Rocznik: 2017 / 2021
Wersja: Laureate
Dołączył: 25 Lis 2017
Posty: 839
Skąd: Wrocław
Wysłany: 2020-08-07, 15:13   

macminer napisał/a:
Przepisy są zero-jedynkowe, ale życie nie jest. Zasada, że kierowca powinien zrobić wszystko, żeby uniknąć zagrożenia w ruchu drogowym i kolizji jest naczelna. Egzekwowanie swojego prawa pierwszeństwa wbrew oczywistemu zagrożeniu jak najbardziej może podlegać karze.


Święte słowa -- dodałbym jeszcze, że wbrew powszechnemu poglądowi (kompletnie dla mnie niejasnemu) takie sprawy nie mają charakteru meczu (albo ja go załatwię, albo on mnie załatwi) -- po prostu każdy z uczestników ruchu drogowego ma swoje prawa i obowiązki, i odpowiada za naruszenie swoich obowiązków. A że na kolizję często składają się błędy obu kierowców, to nietrudno o "szokującą" odpowiedź policjantów.
(Nb. tym to się po prostu nie chciało zajmować pierdołami -- sieknąć mandat samooskarżającemu się mogli, ale szukać delikwenta, który odjechał? wzywać do wyjaśnienia komu powierzył?)
 
hak64 


Marka: Mercedes
Model: 300SE
Silnik: 3,0
Rocznik: 1987
Dołączył: 26 Gru 2015
Posty: 180
Skąd: Żory
Wysłany: 2020-08-07, 17:03   

macminer napisał/a:
atomiast to, że "B" odjechał z miejsca zdarzenia nie zatrzymując się po kolizji jest ewidentnie wykroczeniem. Nie wiem, na jakiej podstawie "eksperci" od ruchu drogowego twierdzą inaczej.

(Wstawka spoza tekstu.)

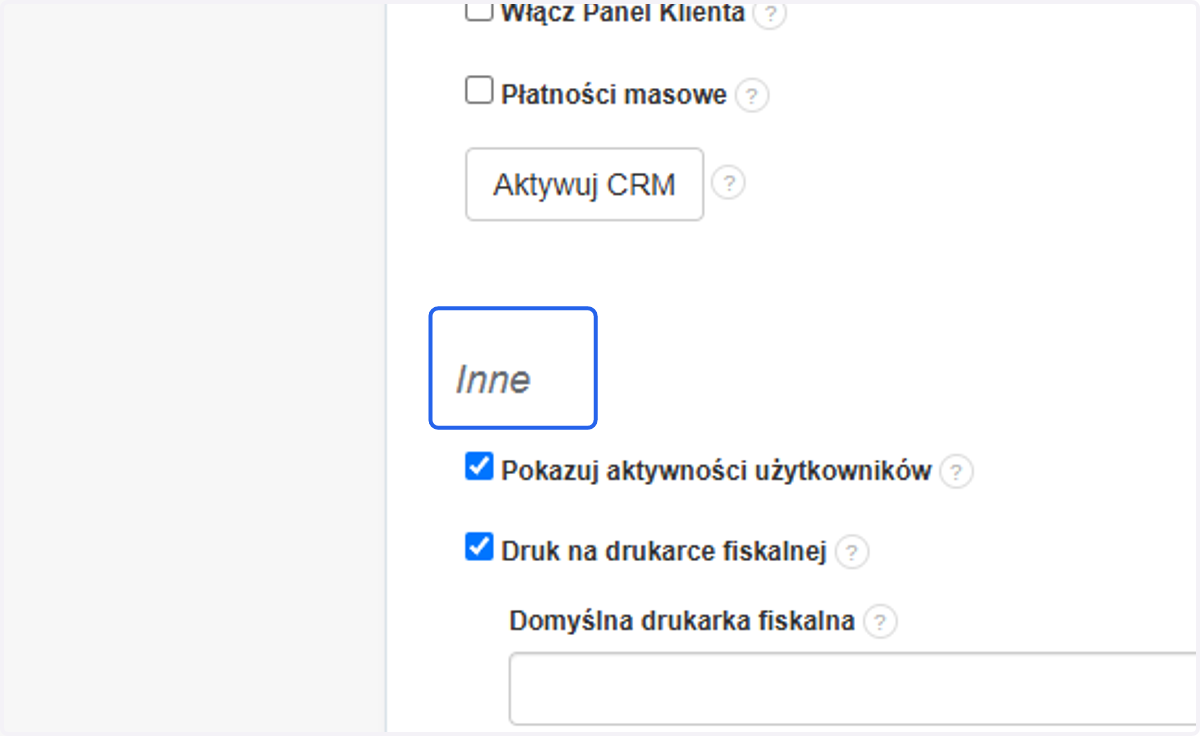Image resolution: width=1200 pixels, height=736 pixels.
Task: Uncheck Pokazuj aktywności użytkowników checkbox
Action: click(x=480, y=466)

Kolego, wskaż może miejsce w którym poruszyłem tę kwestię, bo o ile mnie pomięć nie myli, ten temat pomijałem. Dodam jeszcze, że pomijałem z uwagi na taką ewentualność, że kierujący BMW mógł nie poczuć otarcia i nie wiedział, że doszło do kontaktu pojazdów.
_________________
specjalista z zakresu rekonstrukcji wypadków drogowych i odszkodowań powypadkowych
 
hak64 


Marka: Mercedes
Model: 300SE
Silnik: 3,0
Rocznik: 1987
Dołączył: 26 Gru 2015
Posty: 180
Skąd: Żory
Wysłany: 2020-08-07, 17:41   

straszna_maruda napisał/a:
hak64 napisał/a:

Kolego, fajnie że chcesz innych dokształcać, ale jest taka zasada by zacząć od siebie.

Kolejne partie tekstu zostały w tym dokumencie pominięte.